> _INFORMATION_
**********

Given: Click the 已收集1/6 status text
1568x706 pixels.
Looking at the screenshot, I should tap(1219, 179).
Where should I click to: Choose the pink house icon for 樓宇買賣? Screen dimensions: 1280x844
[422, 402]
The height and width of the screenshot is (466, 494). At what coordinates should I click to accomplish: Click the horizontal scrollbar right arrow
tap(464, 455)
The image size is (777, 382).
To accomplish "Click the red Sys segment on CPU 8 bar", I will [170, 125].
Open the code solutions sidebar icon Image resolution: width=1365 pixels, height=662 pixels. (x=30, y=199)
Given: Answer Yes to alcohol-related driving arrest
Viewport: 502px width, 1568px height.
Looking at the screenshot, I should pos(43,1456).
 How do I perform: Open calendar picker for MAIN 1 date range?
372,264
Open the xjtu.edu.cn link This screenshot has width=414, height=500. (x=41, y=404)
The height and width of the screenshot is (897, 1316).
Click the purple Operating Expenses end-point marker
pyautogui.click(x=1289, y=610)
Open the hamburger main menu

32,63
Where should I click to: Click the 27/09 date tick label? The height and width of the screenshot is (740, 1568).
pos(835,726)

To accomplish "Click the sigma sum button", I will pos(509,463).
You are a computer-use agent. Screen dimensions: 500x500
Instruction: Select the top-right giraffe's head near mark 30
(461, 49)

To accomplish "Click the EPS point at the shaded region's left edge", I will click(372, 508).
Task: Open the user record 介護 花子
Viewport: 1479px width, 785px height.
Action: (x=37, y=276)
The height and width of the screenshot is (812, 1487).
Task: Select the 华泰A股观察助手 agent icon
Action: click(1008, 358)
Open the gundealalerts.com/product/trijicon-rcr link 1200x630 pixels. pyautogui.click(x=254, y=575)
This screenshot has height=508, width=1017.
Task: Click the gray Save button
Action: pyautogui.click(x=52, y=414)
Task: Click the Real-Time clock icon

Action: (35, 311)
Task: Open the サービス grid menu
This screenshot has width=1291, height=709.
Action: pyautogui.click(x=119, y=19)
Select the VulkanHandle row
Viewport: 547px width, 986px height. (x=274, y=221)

**********

> _AIM OF THE EXERCISE_
With the line containing "This screenshot has width=1291, height=709." as the start, transcribe each line through the end of the listing above, exactly and only.

> _RESULT FOR THIS TASK_
This screenshot has width=1291, height=709.
Action: pyautogui.click(x=119, y=19)
Select the VulkanHandle row
Viewport: 547px width, 986px height. (x=274, y=221)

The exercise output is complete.